- _Exercise description_:
Give again only those lines from the start of the entries through the line holding "Widerrufsrecht (46, 2556)", leaving them as they are.

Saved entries
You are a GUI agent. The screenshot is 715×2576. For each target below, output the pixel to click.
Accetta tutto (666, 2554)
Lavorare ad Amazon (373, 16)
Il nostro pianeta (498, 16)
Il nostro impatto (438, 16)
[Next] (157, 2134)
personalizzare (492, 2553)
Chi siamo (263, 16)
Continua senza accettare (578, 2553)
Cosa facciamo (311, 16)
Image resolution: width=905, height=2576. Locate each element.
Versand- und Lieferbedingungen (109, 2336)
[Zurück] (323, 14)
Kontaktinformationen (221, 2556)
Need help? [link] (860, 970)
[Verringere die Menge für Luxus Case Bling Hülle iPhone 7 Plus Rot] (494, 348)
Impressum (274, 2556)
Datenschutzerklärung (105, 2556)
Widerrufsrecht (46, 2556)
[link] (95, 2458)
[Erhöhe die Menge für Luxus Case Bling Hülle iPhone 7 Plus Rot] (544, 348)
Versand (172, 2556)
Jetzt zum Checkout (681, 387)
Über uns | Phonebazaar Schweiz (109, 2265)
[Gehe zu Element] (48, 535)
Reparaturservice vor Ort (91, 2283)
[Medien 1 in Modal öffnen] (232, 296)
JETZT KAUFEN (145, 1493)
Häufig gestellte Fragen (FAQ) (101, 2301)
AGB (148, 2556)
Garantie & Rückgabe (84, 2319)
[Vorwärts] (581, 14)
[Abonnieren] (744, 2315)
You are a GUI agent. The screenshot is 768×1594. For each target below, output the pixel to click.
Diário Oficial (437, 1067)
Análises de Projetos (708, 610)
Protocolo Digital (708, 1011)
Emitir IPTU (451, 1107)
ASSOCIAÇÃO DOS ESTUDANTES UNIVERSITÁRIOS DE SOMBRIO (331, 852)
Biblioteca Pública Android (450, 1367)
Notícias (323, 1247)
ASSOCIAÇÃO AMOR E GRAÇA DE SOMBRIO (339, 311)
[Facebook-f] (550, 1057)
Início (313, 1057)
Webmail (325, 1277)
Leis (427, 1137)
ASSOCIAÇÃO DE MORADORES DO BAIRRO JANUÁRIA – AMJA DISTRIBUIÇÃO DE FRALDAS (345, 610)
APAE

- _Answer to this task_:
You are a GUI agent. The screenshot is 715×2576. For each target below, output the pixel to click.
Accetta tutto (666, 2554)
Lavorare ad Amazon (373, 16)
Il nostro pianeta (498, 16)
Il nostro impatto (438, 16)
[Next] (157, 2134)
personalizzare (492, 2553)
Chi siamo (263, 16)
Continua senza accettare (578, 2553)
Cosa facciamo (311, 16)
Image resolution: width=905, height=2576. Locate each element.
Versand- und Lieferbedingungen (109, 2336)
[Zurück] (323, 14)
Kontaktinformationen (221, 2556)
Need help? [link] (860, 970)
[Verringere die Menge für Luxus Case Bling Hülle iPhone 7 Plus Rot] (494, 348)
Impressum (274, 2556)
Datenschutzerklärung (105, 2556)
Widerrufsrecht (46, 2556)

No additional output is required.